** TASK REQUIREMENTS **
A. According to the article on CoreCivic's lawsuit against New Jersey, through what date did the 2021 renewal of the ICE contract extend the agreement for the Elizabeth facility?
B. Continue the article on CoreCivic's lawsuit against New Jersey from its final paragraph.

** TEXT SEGMENT **
⁂

CoreCivic, the corporation that manages Elizabeth Detention Center in New Jersey, is suing New Jersey Gov. Phil Murphy and State Attorney General Matthew Platkin over legislation passed in 2021 that they claim is “unconstitutional,” according to a lawsuit filed in federal court Friday. The private prison company is asking the court to declare the law, which prohibits new or renewed ICE immigration detention center contracts in the state, unconstitutional in relation to CoreCivic’s operations, claiming that the legislation is preempted by federal law. Elizabeth is the state’s only remaining detention center.
The company has also requested the court ban the state from enforcing the legislation against CoreCivic and for the court to forbid the state from getting involved with CoreCivic’s contract negotiations with Immigration and Customs Enforcement (ICE). The company’s contract for the Elizabeth facility is set to expire at the end of August and cannot be extended under the state’s current legislation, the complaint says.
CoreCivic said in the complaint that the state’s legislation, S3361/A5207, “undermines and eliminates the congressionally funded and approved enforcement of federal immigration law by U.S. Immigration and Customs Enforcement (“ICE”) within the State of New Jersey.”
The company added that “the immunity of the Federal Government from state regulation is a fundamental principle of the Constitution.”
Ryan Gustin, a spokesman for CoreCivic, said in an email that due to the ongoing litigation, the company could not comment beyond what was in the complaint.
The New Jersey State Attorney General’s Office declined to comment on the lawsuit. Gov. Phil Murphy’s office did not respond to a request for comment.
Besides Elizabeth, no other detention facility has remained operational in the state after Bergen, Hudson and Essex counties stopped holding immigrants for ICE in county jails in 2021 following a push from advocates and some local officials for the state to distance itself from ICE. Elizabeth was the sole private detention facility left in the state.
In August of 2021, Gov. Murphy signed the legislation essentially preventing further ICE detention in New Jersey, which CoreCivic is challenging in its lawsuit. For years, advocates had pushed for New Jersey counties to end their relationships with ICE, and many applauded the passage of the legislation, which included barring the renewal of private detention facility contracts like the contract at the Elizabeth facility.
But while the bill was awaiting Gov. Murphy’s signature, the contract between ICE and CoreCivic was renewed at the Elizabeth facility in the summer of 2021, extending the date of the agreement through August of 2023.

⁂

** DATA PROVIDED **
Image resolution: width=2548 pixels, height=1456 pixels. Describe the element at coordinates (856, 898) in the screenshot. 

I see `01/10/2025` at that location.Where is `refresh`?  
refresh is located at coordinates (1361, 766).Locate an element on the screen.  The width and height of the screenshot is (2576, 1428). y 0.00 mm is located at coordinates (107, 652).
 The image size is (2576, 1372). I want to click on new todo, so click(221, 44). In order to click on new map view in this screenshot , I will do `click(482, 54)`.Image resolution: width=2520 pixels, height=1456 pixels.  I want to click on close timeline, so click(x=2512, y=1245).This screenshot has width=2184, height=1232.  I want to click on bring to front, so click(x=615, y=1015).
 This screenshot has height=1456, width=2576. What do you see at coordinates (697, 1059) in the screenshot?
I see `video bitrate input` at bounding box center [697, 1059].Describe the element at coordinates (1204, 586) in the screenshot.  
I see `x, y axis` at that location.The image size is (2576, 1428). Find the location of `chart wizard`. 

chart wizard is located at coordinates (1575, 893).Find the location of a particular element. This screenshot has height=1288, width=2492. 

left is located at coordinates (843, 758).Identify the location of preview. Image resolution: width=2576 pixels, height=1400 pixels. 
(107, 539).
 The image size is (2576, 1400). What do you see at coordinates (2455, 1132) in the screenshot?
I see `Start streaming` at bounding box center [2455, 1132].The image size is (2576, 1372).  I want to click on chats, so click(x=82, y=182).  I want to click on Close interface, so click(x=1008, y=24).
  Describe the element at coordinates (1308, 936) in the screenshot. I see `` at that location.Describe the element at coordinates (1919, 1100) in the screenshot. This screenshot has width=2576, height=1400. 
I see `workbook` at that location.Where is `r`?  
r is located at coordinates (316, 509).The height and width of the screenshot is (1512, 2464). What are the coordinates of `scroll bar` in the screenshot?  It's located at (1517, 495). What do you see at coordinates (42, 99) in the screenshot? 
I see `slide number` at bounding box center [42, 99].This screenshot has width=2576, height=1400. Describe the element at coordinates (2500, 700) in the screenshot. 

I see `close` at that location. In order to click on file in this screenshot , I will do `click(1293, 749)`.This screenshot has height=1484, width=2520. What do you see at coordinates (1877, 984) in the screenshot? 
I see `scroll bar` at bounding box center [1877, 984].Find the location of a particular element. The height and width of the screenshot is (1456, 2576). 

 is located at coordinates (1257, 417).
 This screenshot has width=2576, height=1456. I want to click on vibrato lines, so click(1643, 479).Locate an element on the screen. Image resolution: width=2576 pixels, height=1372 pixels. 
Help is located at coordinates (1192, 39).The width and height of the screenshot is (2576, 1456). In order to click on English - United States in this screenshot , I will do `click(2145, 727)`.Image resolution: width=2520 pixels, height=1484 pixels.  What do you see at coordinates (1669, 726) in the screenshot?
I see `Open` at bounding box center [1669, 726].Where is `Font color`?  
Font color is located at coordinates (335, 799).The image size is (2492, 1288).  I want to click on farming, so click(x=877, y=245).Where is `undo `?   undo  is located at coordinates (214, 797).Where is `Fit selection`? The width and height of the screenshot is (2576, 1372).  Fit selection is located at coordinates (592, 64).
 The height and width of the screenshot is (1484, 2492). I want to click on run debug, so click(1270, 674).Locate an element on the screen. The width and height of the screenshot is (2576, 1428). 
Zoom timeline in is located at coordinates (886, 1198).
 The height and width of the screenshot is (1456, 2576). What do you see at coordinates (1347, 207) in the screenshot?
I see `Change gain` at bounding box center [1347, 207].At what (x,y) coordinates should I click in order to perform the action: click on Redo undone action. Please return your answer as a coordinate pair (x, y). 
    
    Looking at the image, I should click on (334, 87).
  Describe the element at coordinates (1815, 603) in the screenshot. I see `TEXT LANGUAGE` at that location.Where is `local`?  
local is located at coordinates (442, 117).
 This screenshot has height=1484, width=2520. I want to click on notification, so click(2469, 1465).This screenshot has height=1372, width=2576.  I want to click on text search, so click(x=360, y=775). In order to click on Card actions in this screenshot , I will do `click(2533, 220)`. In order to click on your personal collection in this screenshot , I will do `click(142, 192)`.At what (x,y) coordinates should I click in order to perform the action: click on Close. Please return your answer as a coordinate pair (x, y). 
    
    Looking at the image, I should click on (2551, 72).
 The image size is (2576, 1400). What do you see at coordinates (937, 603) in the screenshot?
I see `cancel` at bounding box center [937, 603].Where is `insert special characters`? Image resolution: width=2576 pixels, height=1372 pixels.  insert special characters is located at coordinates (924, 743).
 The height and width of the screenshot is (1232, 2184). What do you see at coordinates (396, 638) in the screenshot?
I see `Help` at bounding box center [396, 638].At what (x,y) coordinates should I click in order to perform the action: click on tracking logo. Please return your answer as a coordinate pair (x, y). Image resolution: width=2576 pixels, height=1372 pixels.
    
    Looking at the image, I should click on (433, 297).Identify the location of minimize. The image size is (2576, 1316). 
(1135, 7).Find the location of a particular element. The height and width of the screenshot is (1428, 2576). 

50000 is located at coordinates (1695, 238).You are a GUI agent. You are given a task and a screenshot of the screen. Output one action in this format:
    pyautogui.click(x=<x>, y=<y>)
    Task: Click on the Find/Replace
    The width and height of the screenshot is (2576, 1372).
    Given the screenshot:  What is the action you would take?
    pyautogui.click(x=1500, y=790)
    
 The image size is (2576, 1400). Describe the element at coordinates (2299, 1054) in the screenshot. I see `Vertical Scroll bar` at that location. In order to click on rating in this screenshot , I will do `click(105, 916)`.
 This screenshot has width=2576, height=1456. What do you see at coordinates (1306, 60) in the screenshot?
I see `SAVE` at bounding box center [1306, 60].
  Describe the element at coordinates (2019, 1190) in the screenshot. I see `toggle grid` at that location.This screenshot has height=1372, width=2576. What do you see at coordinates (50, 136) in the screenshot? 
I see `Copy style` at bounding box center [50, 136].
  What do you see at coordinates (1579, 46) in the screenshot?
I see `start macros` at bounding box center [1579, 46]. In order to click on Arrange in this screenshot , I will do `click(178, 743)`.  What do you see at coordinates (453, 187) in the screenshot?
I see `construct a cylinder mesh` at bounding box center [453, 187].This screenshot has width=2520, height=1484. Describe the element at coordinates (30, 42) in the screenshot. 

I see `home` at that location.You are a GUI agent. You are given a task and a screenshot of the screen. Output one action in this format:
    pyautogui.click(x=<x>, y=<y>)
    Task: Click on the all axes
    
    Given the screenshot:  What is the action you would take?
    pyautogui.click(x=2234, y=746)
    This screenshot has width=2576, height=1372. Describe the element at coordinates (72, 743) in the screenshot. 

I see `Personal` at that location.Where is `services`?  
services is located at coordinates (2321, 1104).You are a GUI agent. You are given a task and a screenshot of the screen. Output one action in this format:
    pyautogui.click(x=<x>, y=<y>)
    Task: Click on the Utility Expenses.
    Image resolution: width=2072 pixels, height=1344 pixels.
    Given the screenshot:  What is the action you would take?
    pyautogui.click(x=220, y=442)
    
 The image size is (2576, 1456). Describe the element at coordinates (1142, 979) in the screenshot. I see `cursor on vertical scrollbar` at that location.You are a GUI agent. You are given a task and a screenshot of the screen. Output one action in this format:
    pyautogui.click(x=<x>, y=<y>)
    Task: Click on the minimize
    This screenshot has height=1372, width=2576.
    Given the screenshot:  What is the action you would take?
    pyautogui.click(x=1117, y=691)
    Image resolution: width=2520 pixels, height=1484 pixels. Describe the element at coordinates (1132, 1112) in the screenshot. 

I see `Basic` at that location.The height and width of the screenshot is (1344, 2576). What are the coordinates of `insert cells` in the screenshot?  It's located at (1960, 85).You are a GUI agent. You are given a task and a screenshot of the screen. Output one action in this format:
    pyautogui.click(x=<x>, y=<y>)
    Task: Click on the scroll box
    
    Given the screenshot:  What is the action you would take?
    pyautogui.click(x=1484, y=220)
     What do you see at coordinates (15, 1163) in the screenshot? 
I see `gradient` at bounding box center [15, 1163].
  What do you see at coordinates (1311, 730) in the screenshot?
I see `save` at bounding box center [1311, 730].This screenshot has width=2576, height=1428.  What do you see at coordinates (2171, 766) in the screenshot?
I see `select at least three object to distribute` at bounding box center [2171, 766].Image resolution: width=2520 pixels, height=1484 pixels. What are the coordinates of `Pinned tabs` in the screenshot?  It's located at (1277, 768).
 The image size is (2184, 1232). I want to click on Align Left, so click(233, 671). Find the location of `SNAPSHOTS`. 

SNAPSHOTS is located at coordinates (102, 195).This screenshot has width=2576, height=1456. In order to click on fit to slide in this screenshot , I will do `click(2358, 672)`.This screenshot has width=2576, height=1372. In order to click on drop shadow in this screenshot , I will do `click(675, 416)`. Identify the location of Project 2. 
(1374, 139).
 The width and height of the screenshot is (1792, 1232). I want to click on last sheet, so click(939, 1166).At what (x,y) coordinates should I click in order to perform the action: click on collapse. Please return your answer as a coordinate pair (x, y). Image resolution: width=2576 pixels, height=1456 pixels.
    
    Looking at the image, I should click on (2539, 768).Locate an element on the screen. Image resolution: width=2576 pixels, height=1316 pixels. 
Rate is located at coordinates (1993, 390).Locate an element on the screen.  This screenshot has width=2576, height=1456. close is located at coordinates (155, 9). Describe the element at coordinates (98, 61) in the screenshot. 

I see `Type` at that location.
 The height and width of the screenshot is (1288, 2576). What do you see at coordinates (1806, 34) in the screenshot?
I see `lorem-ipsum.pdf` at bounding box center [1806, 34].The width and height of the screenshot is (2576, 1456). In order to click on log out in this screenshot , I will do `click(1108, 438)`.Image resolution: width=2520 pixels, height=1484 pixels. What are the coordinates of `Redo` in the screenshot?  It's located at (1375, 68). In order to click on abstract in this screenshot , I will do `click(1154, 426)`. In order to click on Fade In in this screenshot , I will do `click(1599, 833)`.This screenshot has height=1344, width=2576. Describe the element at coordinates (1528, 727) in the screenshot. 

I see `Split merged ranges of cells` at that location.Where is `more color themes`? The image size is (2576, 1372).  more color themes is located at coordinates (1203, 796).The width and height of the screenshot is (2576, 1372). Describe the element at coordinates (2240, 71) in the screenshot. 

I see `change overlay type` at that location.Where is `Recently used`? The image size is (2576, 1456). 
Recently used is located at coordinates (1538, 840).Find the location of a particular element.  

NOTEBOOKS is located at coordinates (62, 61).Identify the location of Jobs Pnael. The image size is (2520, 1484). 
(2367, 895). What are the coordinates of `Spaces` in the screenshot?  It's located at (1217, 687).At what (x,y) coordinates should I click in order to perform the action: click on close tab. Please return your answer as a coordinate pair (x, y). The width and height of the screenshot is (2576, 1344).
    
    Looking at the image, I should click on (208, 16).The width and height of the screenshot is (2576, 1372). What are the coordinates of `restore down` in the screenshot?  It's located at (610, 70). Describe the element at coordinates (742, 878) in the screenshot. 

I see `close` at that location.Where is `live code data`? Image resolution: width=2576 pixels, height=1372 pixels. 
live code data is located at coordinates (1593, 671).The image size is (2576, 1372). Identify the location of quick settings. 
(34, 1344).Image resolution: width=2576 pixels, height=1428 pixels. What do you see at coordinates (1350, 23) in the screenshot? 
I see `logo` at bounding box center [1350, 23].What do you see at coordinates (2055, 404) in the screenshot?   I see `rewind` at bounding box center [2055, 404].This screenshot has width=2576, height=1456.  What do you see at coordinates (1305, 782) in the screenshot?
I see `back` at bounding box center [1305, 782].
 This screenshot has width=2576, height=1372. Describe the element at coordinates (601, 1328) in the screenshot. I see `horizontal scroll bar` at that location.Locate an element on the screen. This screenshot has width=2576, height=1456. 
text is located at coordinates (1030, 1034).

⁂

** RESULTS **
A. Through August of 2023.

B.
In a 2021 earnings call which outlined the renewal of the contract between CoreCivic and ICE, CoreCivic President and Chief Executive Officer Damon T. Hininger said that the Elizabeth Detention Center had become “particularly critical for ICE due to recent losses of most of its detention capacity in the region.”
The current contract with ICE would expire on Aug. 31, 2023, according to the complaint. If it weren’t for the legislation blocking renewed immigration detention contracts, “CoreCivic would expect to negotiate and enter into a new contract with ICE to take effect following the expiration of its current ICE Contract,” the lawsuit says. CoreCivic’s contract with ICE at the detention center first began in 2005, and was renewed five times since then, according to the lawsuit.
If the Elizabeth Detention Center is closed, CoreCivic alleges that it would lose about $18 million per year in revenue over the next four years, the lawsuit says, on top of the more than $7.5 million that the company invested in transforming the space into a detention center. In the 2021 fiscal year, CoreCivic made $552 million from ICE contracts — the majority of the group’s annual revenue — according to the finance tracker Open Secrets.
ICE declined to comment on CoreCivic’s lawsuit.
Some advocates who had demanded that the state close all detention facilities publicly condemned CoreCivic’s lawsuit, characterizing it as an attempt to continue earning millions of dollars at the expense of the lives of immigrants.
“Immigrant communities and New Jersey — we are not going to be threatened by greedy, for-profit corporations,” said Amy Torres, the executive director at the New Jersey Alliance for Immigrant Justice. “It’s clear that this is a profit calculus, and I think that they should be expecting a fight in court. We’re going to stand behind Governor Murphy and Attorney General Matt Platkin to make sure that immigrants are prioritized.”